### SUPPLIED RECORDS
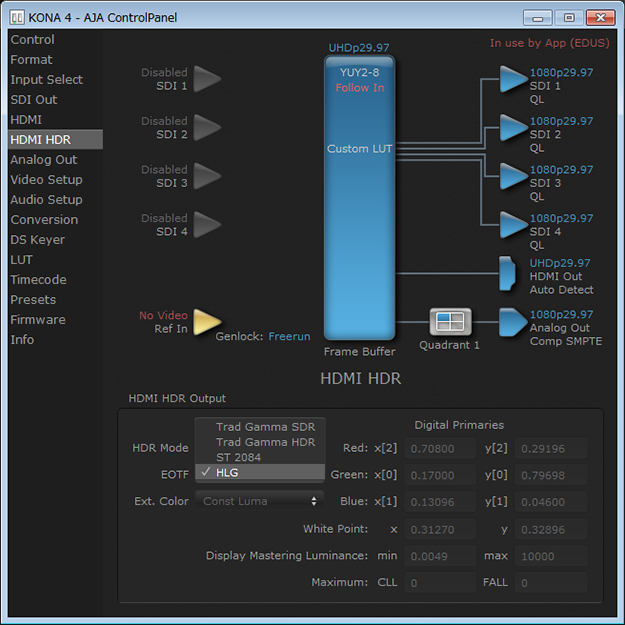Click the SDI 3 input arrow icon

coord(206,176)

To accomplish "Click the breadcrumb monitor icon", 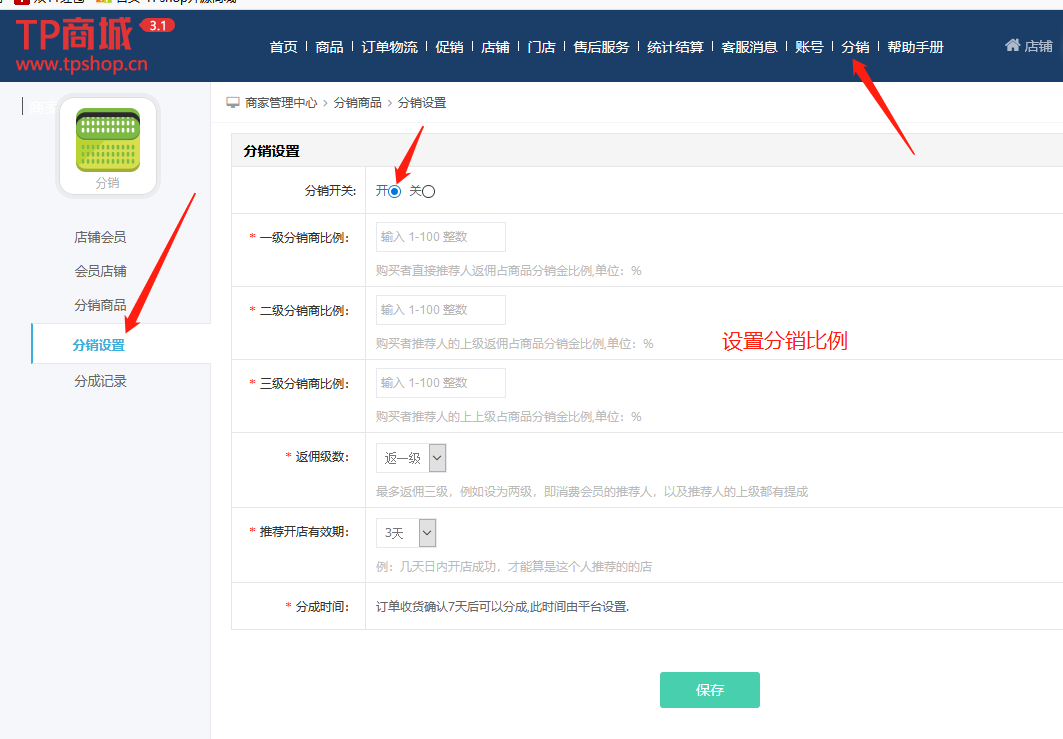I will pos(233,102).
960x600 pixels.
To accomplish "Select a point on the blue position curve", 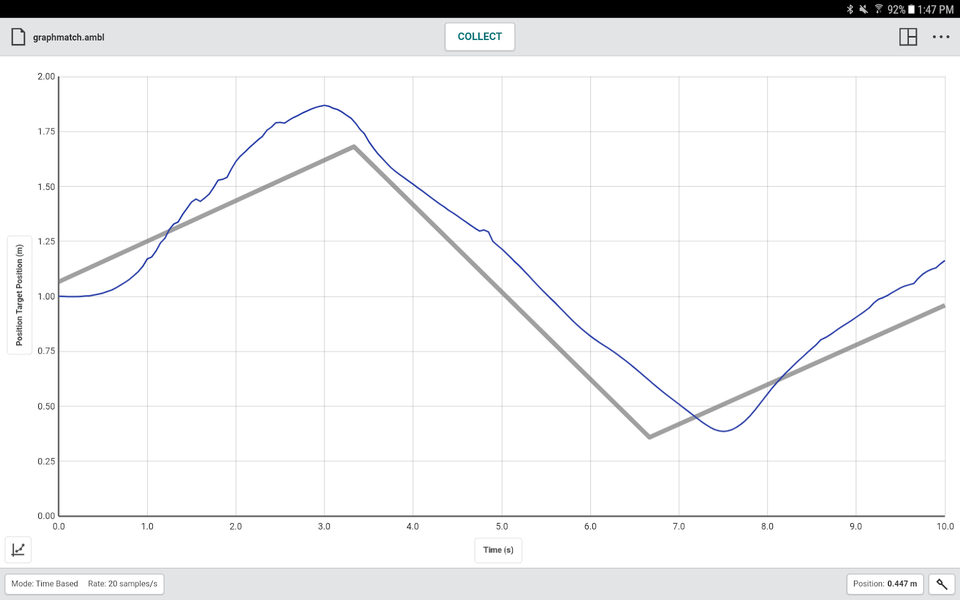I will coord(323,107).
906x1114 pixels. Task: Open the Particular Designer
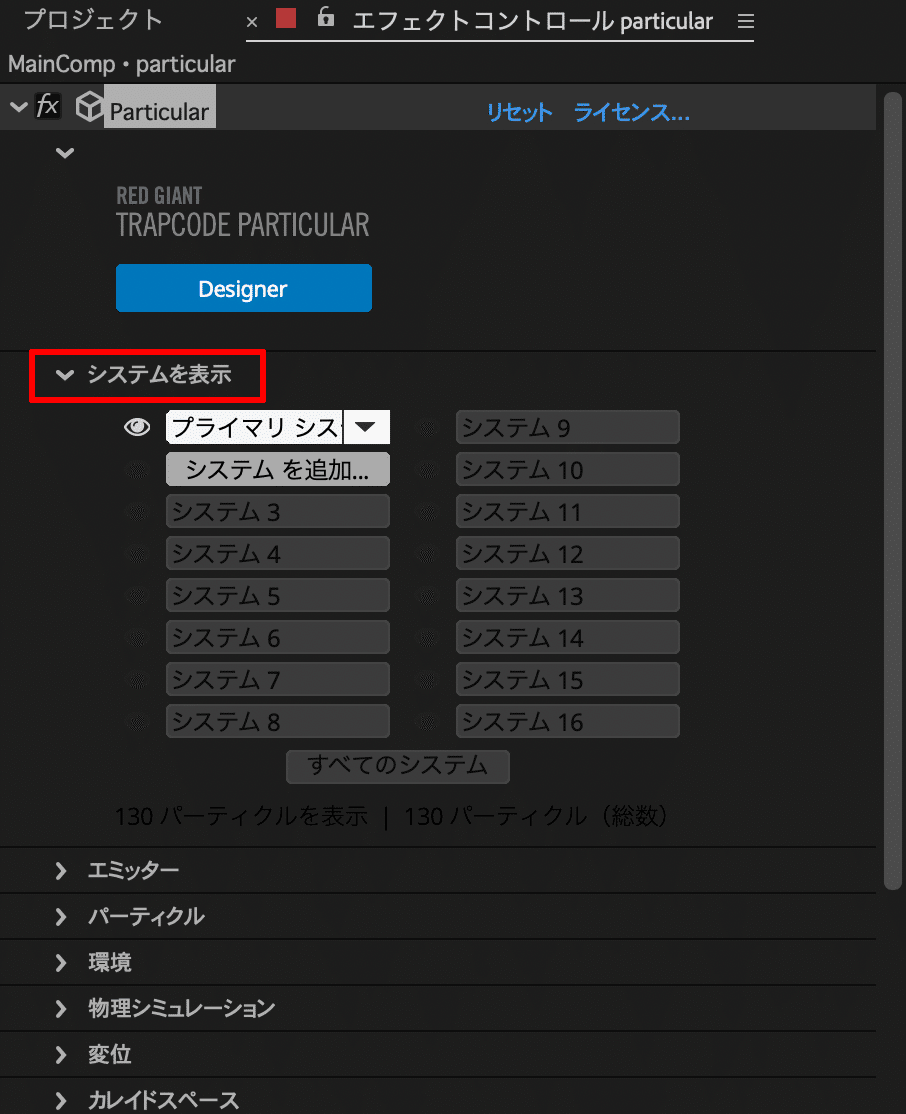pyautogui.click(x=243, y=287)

### EXERCISE AIM
Copy the material from the line with "906x1114 pixels. Task: Open" through the end, replacing "Open" with "Launch" and changing nothing else. Omit the pictures.

### RESPONSE TO THE TASK
906x1114 pixels. Task: Launch the Particular Designer
pyautogui.click(x=243, y=287)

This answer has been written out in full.